La Mégapole d'Ivan Mikhaïlov

La vieille ville d'Arles qui regorge d'histoire et d'images, accueille tous les ans ses Rencontres photographiques estivales. Cette fois-ci c'est leur 41e édition.

 

La vieille ville d'Arles qui regorge d'histoire et d'images, accueille tous les ans ses Rencontres photographiques estivales. Cette fois-ci c'est leur 41e édition. Et comme ce célèbre festival essaime dans le monde entier et présente des artistes venus de tous horizons, cet été un visiteur curieux y trouvera une exposition signé d'un nom russe. Année croisée oblige. Le photographe s'appelle Ivan Mikhailov. C'est un jeune artiste qui vit et travaille à Tcheboksary, petite ville sur la Volga. Dans l'exposition ayant pour titre « La Mégapole », son statut et son regard d'artiste de province ont été mis en valeur. « Moscou est une grande ville pleine de gens occupés, à la circulation congestionnée, avec un métro bruyant, des publicités agressives, des lumières nocturnes, des vitrines luxueuses et une douce solitude.
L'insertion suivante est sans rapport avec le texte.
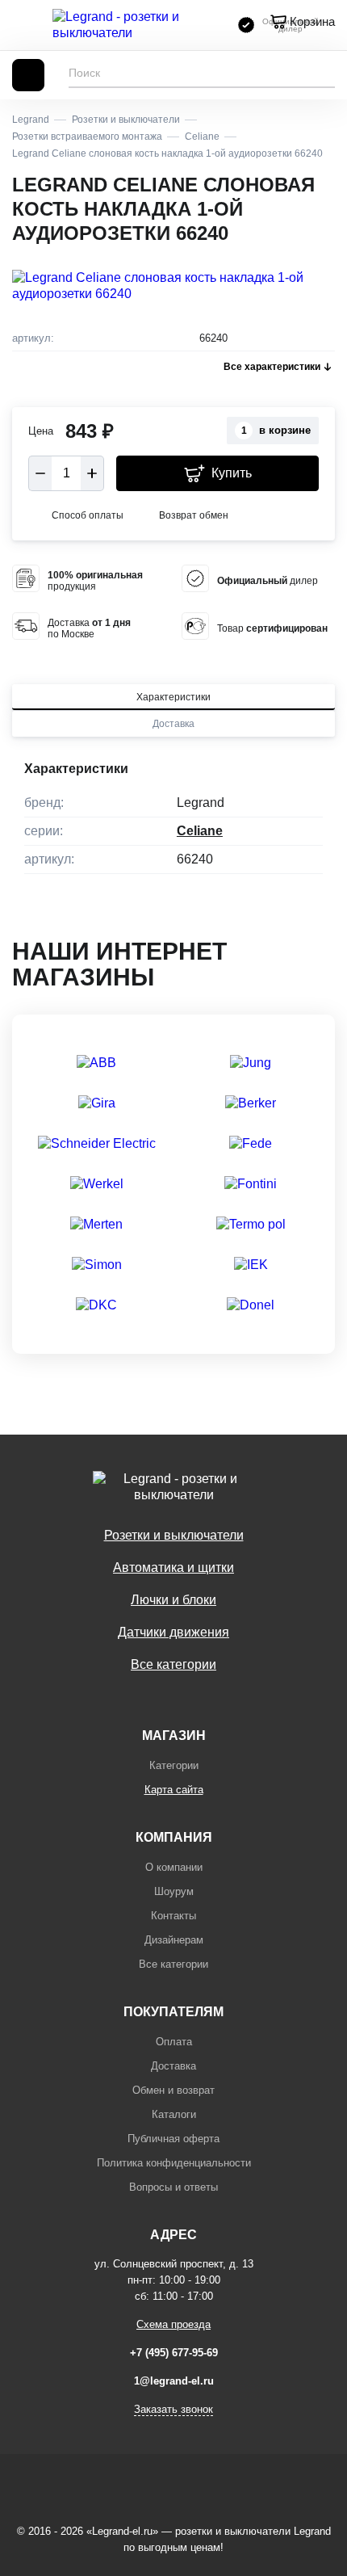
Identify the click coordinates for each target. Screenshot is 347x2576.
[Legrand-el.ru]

Elle ressemble à une énorme fourmilière en mouvement, à un mécanisme dont les habitants ne sont que les rouages qui remplissent leurs fonctions quotidiennes ». Ces paroles qui appartiennent à l'artiste vous mettent immédiatement dans l'ambiance de cette exposition. Il s'agit de portraits de jeunes gens qui, pour diverses raisons, ont quitté leur province pour s'installer dans la capitale. Ils se retrouvent dans un nouveau monde, avec de nouveaux rythmes et des règles de vie différentes. Si les uns s'y sentent comme des poissons dans l'eau, d'autres sont étouffés et écrasés par la ville gigantesque.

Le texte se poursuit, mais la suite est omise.